Allerdings darf es nach seiner Ansicht keine „unsinnigen Auflagen“ geben, die weder Transparenz noch Sicherheit bringen. Als Beispiel nannte er den verpflichtenden Einbau von Partikelzählgeräten unter der Werkbank, was nur Aufwand und Kosten, aber keinen Sicherheitsgewinn für die Patienten bedeute. Er warnte auch vor hohen zusätzlichen Kosten, die auf die Apotheken durch die behördlichen Kontrollen möglicherweise zukämen. Dass es im Gesetz für mehr Sicherheit in der Arzneimittelversorgung (GSAV) bei den vorgesehenen Auflagen keine Änderungen mehr geben werde, wie der Gesundheitspolktiker Erwin Rüddel auf der VZA-Jahrestagung anmerkte, wollte Peterseim nicht hinnehmen. „Wir müssen nicht ein Berufsleben lang ausbaden, was ein einzelner Hochkrimineller angerichtet hat“, so der VZA-Präsident.

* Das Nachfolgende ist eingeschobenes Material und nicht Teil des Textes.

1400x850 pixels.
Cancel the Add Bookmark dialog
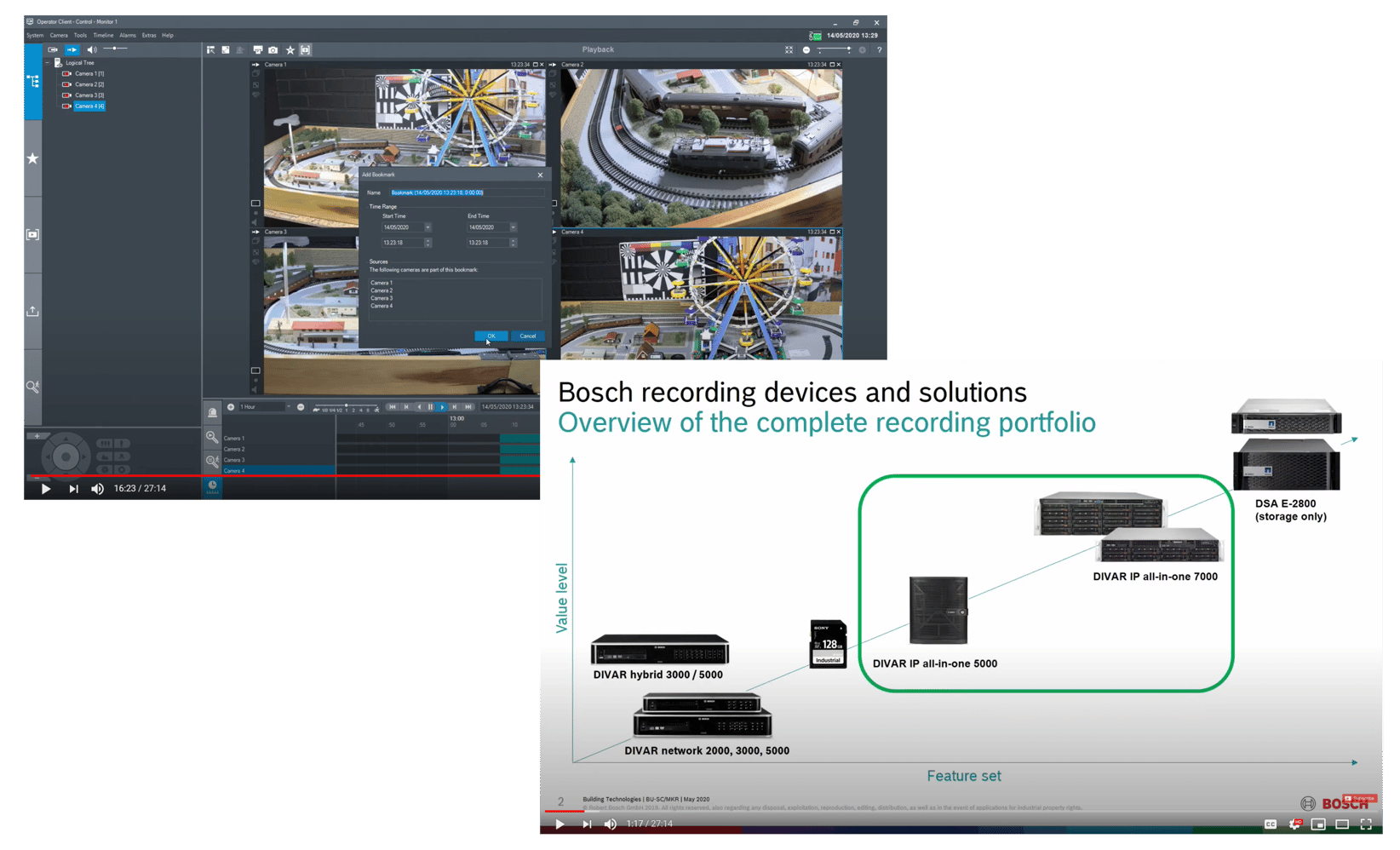[x=528, y=336]
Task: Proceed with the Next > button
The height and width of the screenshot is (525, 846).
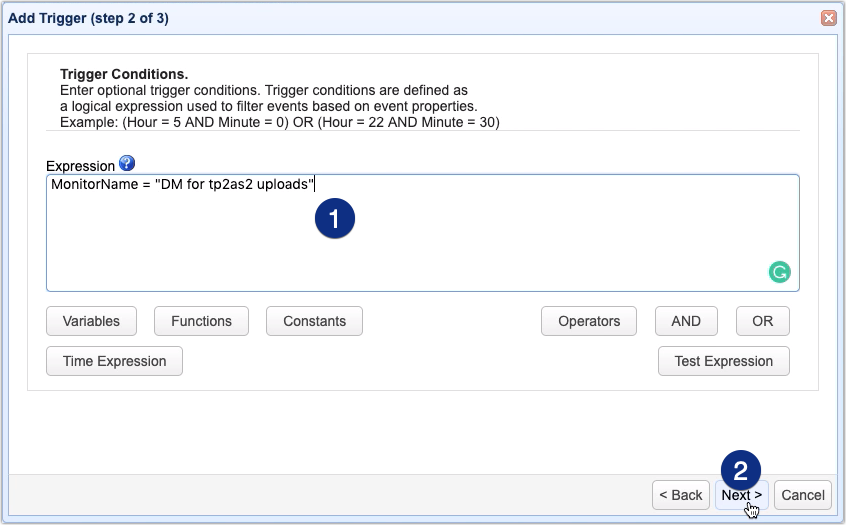Action: [741, 495]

Bei einer unangemeldeten Kontrolle von hundert Apotheken in Nordrhein-Westfalen seien alle Proben mikrobiologisch einwandfrei gewesen, bei einer habe die Dosis äußerst knapp daneben gelegen. „Wir können sehr selbstbewusst zu unserer Tätigkeit stehen“, so Peterseim. Jetzt Maßnahmen einzuführen, die auch im Einzelfall des kriminellen Bottroper Apothekers keinerlei Effekt gehabt hätten, das sei sinnlos. Mehraufwand ohne Sicherheitsgewinn führe zu einer Verzögerung zeitkritischer, hochintensiver Therapien und einem weiteren Mangel an Fachkräften durch demotivierende Überbürokratisierung. Für den wirksamen Schutz gegen jedwedes Fehlverhalten sei das dezentrale, patienten- und wohnortnahe Versorgungssystem von Ärzten und Apotheken unverzichtbar.

Für die Erhöhung des Arbeitspreises für Apotheken, für ein Einsichtsrecht bei der Ermittlung der Marktpreise für Substanzen durch die Krankenkassen, für die Hebung von Wirtschaftlichkeitsreserven, für Transparenz, Vereinheitlichung und Vereinfachung in der Zytostatika-Versorgung setze sich der VZA beim GSAV ein. Das von Vorstandsmitglied Christiane König erläuterte REFA-Gutachten, das auf der Erhebungsbasis von 15 repräsentativen Betrieben die Kostenstruktur einer herstellenden Apotheke exakt, real und höchsten statistischen Anforderungen genügend dokumentiert, habe einen einheitlichen Arbeitspreis für alle sterilen Rezepturen von 129 Euro als erforderlich ermittelt. Eine unterschiedliche Vergütung ist laut Frau König nicht sachgerecht angesichts des immer gleichen personellen und technischen Aufwands. Im Gesetzentwurf waren immerhin 110 Euro genannt. „Kaum hatten wir uns darüber als einen ersten Schritt in die richtige Richtung gefreut“, so Peterseim, „da war der Passus auch schon wieder draußen, aus welchen Gründen auch immer.“ Warum das passiert war, sollte Rüddel aufklären, er sah aber auch noch keine Lösung. „Man muss noch einmal darüberschauen“, sagte der CDU-Bundestagsabgeordnete aus Rheinland-Pfalz.